Museum of Creation and Earth History
The Museum of Creation and Earth History is a young earth creationist promotional facility opened by the Institute for Creation Research at its original headquarters in Santee, California in 1992, replacing an earlier museum located in the Institute's basement. It cost $50,000, and took 2 years to complete.
After the Institute for Creation Research moved from Santee to Dallas, Texas in 2008, it sold the Museum to the Life and Light Foundation, a non-profit ministry run by Tom Cantor.

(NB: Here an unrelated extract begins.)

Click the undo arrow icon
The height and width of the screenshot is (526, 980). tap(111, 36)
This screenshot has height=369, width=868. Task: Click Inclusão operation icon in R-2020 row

The exhibits claim to prove that the Earth is no older than about 10,000 years, and suggest that man and dinosaurs coexisted before Noah's flood, which also created the Grand Canyon. Also featured are an interpreted walk through the Garden of Eden with a literal depiction of the six days in the Genesis, a dark room with pictures of the planets and stars, scale models of Noah's Ark and the Tower of Babel, an Ice Age room, the Canyon Wall, describing how the Grand Canyon was formed in a matter of weeks or months, rather than the millions of years posited by most geologists, and the Hall of Scholars with pictures and biographies of scientists who believed in creationism rather than accepting evolution. It also has a display about the ICR's RATE project, an effort, in conjunction with other young Earth creationist organizations, to find evidence of a young earth.
In 2013 the Museum was denied accreditation by the San Diego Museum Council.